There was something in his eyes she didn’t like, something cocky and suspicious.
“Not by chance,” she said. “I had been looking for Richard—Mr. Dixon—and came in here. I picked up this piece of pottery, and I saw a trace of oil at the foot of the bookcase…”
She held out the fragment of ceramic she had been nursing absently since the whole nightmare had started, and caught herself as the two detectives stared.
“Sorry,” she said, feeling yet again like she had done something amazingly idiotic. “I should have given it to the first policeman who arrived. Or left it where it was maybe…”
“Ya think?” said Keene with heavy sarcasm.
“Where did you pick that up?” said Cerniga. He looked irritated.
Deborah pointed.
“Great!” Keene snarled. “So the crime scene is contaminated!”
“What is it?” said Cerniga, brushing his colleague’s indignation aside.
“I’m sorry?” said Deborah.
“The piece of pottery,” he replied. “What is it?”
“A fragment of a vase or pot,” she said, turning away from Keene. “It looks old, but it could be fake. Maybe Greek. Mycenaean.”
“Greek?” said Cerniga. He sounded… what? Impressed? Intrigued? Something.
“Where’s the rest of it?” said Keene.
“Over there. I think.”
She pointed into the corner of the room where the other fragments lay scattered.
“Is it worth anything?” said Cerniga.
“Depends whether it’s real,” Deborah answered. “Old, I mean. If it’s fake, it’s worthless. If it’s real… different story.”
“Even though it would have to be stuck back together?” said Cerniga.
“Everything this old has to be stuck back together. So long as it’s done properly, it would still be valuable.”
“How much?” said Keene, cutting in like a dance partner in hobnail boots.
“I really don’t know.”
“Take a shot.”
“I’d need to see it assembled. It would depend on the shape and size—”
“I said ‘take a shot.’ What is this, the freaking Antiques Roadshow?”
“Thousands,” she said, shrugging. “Tens of thousands. Maybe more.”
“For this?” said Keene, looking suddenly baffled and impressed.
“For the whole pot, maybe,” said Deborah. “If it’s real, it’s Mycenaean.”
“Mycenaean?”
“From Bronze Age Mycenae in ancient Greece.”
“How old is Bronze Age?” said Cerniga.
“Three thousand to about twelve hundred b.c.,” said Deborah. “Or thereabouts.”
For a second the two detectives stared at the fragment in Keene’s hand with something like reverence, and Deborah, ever the curator, smiled in spite of herself.
“So… the rest of this stuff?” said Cerniga, sweeping a hand over the display cases. “It’s all Bronze Age? It’s all Mycen…?”
“Mycenaean. It looks like it, but…”
“But what?” said Keene, as if he thought she was being professionally pedantic, splitting hairs instead of cutting straight to it.
“I don’t see how they can be real,” said Deborah. “People would know about it. People would have seen it before. You don’t just stumble on collections like this.”
“But if it is real,” said Cerniga, “what would it be worth?”
“Millions. Billions,” she said. “I couldn’t begin to put a price on a collection this important.”
A long silence descended on the room as the two detectives turned from her and considered the gold, bronze, and ceramic artifacts gleaming dully in the soft lights. It was a moment of reverence, like sitting alone in temple between services as she had done once years after her father had died, a moment overwritten with memory and bafflement and sadness.
Could it all just be about money? Is that why Richard died?

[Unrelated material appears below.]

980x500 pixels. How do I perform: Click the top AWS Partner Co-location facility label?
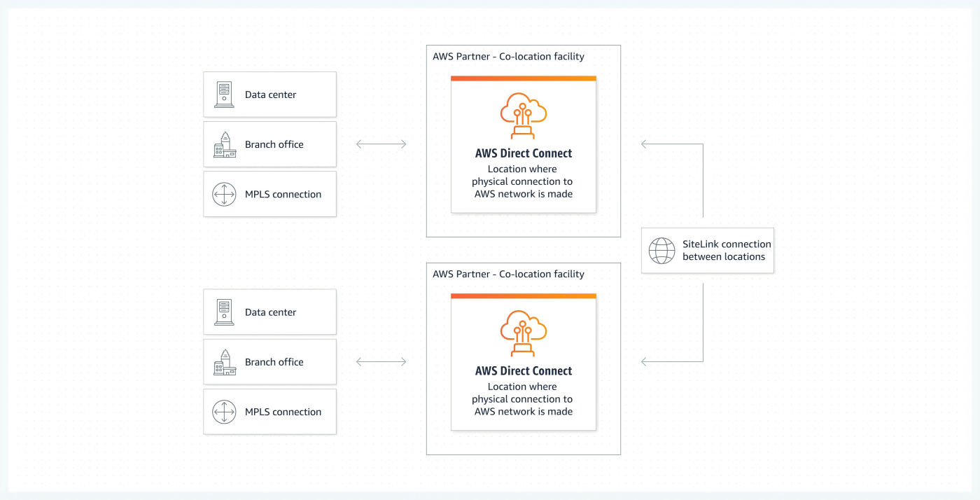[x=508, y=57]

“What about this word?” said Cerniga, snapping her back to the present as he held up the pad of paper—now bagged in polyethylene—from Richard’s nightstand. “Atreus. Does that mean anything to you? Anything personal or business-related connected to Mr. Dixon?”
Deborah shook her head.
“Only legends,” she said.
CHAPTER 11
They sent her home at five forty-five in the morning, telling her they’d need to speak to her again after she had gotten some sleep. She gave them her home number and said she’d be in the museum all afternoon. For the second time that night she went out into the parking lot to get her car. Nothing about the two moments felt remotely similar.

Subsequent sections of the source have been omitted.